---------- TRECHO DO TEXTO ----------
Lembrava esses dias do
caleidoscópio, objeto perdido nas memórias da minha infância. Interessante a
atração por aquela visão embaralhada de cores e formatos, modificada pelo
simples girar do eixo principal. Não havia qualquer outro aditivo além da
mecânica do movimento e da imaginação fértil do observador. Muitos momentos de
total abstração nas imagens multiplicadas pela mutação de figuras dinâmicas.
Ocupei boa parte da minha vida viajando naqueles replicantes fragmentos de
vidro, tantas fossem as angulações e os reflexos de espelho. Inspirado nesse
invento do século XVII, hoje reinvento as cores da minha existência através do
giro diário do corpo celeste onde resisto fragmentado. Enquanto a galáxia se
movimenta, as noites se estampam numa tela salpicada por minúsculos pontos cujo
lume vem de um tempo remoto só agora enxergado. Vagando no silêncio acordamos
de sonhos interrompidos ou vivemos pesadelos perpetuados pelo mergulho na
escuridão das incertezas. O percurso termina quando cintila a claridade espelhada
nas janelas marejadas da alma, impondo a conclusão de mais um ciclo e retomando
a aflição do recomeço. Olhar no caleidoscópio do destino gerou um contraponto
ao lúdico passatempo de menino. Numa estranha e assustadora morfologia, as
figuras do cotidiano impactam as expectativas e desestimulam a tentativa de
nova combinação das peças. O refúgio de criança se transformou num desafio
perigoso onde tanto a geometria quanto os matizes aprofundam as dúvidas e
ameaçam a razão. Distorcido o significado da diversão, as combinações já não
ornamentam pelos efeitos visuais, mas confrontam a estética dos sentidos. A
simetria dos arranjos repete as sombras de erros capitais e as sobras de
imperfeição. A visão caleidoscópica atual mostra homens se apequenando em recorrentes
quadros dantescos, distantes do aprimoramento como estive da verdade em minhas
projeções infantis. O estímulo da busca por novos padrões se extinguiu, nem há
mais felicidade na composição de novas perspectivas. As cores mascaram, os
brilhos ofuscam, os traços amedrontam. Novo e velho se confundem na
impossibilidade da mudança, espreitando apenas pela oportunidade de ocupar o
espaço cobiçado. Os desenhos agora possuem vontade própria, se apresentam num
balé hipnótico, agrilhoam mentes e olhos desavisados. Ao se libertarem dos
limites do brinquedo, se apossaram dos desígnios de quem observava sem
compromisso. Trocaram de posição e nos veem através de um enorme caleidoscópio.
----------
SEU OBJETIVO
Redigite sem alterações a passagem do texto sobre o caleidoscópio que começa em "Lembrava esses dias" e segue até "de figuras dinâmicas.".
---------- LISTAGEM ----------
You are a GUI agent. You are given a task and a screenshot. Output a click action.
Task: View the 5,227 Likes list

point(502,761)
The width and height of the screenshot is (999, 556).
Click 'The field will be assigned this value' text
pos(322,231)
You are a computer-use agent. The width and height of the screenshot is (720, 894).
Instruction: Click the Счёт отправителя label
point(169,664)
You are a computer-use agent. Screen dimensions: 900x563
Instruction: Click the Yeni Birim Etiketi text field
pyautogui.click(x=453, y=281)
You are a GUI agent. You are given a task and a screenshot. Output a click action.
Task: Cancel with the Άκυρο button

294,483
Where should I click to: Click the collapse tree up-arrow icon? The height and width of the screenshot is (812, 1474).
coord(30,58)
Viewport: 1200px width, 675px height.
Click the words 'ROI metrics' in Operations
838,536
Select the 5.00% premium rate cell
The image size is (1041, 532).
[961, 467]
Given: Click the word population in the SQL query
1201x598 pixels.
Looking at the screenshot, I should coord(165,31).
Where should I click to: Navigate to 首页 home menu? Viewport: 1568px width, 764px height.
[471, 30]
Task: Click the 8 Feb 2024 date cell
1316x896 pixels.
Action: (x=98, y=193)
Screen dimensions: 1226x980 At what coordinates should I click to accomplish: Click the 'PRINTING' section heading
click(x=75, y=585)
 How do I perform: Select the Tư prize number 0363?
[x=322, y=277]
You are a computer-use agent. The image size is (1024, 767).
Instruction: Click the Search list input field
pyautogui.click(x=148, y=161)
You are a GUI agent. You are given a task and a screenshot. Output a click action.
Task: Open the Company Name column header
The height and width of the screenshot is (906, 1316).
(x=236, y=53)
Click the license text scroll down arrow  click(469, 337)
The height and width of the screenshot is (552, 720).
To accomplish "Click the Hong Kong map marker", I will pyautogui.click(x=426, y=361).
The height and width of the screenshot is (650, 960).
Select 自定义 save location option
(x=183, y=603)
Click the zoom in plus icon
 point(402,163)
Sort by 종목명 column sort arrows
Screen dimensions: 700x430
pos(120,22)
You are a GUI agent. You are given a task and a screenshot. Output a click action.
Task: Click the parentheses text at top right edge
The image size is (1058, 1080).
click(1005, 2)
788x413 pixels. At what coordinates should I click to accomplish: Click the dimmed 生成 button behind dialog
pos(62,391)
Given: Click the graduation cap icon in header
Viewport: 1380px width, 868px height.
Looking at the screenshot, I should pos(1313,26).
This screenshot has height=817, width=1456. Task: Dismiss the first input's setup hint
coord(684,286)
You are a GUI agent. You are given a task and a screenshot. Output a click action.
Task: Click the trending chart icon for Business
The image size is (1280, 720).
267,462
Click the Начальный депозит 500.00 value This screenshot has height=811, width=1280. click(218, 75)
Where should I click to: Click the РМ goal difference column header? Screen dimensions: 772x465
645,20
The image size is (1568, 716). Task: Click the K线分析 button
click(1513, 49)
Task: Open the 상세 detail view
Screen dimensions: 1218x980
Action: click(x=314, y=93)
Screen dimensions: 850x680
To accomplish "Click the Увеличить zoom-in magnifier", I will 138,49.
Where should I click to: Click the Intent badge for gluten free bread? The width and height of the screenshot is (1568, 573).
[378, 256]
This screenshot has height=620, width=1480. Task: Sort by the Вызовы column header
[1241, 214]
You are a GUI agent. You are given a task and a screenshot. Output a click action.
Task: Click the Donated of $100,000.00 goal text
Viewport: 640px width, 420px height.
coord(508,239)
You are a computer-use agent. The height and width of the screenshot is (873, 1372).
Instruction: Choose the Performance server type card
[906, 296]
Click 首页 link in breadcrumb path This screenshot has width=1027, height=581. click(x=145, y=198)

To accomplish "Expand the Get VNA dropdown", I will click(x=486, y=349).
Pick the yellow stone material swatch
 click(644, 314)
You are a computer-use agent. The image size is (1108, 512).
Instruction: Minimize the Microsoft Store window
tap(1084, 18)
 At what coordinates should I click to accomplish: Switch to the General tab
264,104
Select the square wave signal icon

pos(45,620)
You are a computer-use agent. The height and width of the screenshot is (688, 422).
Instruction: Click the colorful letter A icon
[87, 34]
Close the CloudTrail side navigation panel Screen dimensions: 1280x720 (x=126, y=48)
----------
RESPOSTA ESCRITA
Lembrava esses dias do
caleidoscópio, objeto perdido nas memórias da minha infância. Interessante a
atração por aquela visão embaralhada de cores e formatos, modificada pelo
simples girar do eixo principal. Não havia qualquer outro aditivo além da
mecânica do movimento e da imaginação fértil do observador. Muitos momentos de
total abstração nas imagens multiplicadas pela mutação de figuras dinâmicas.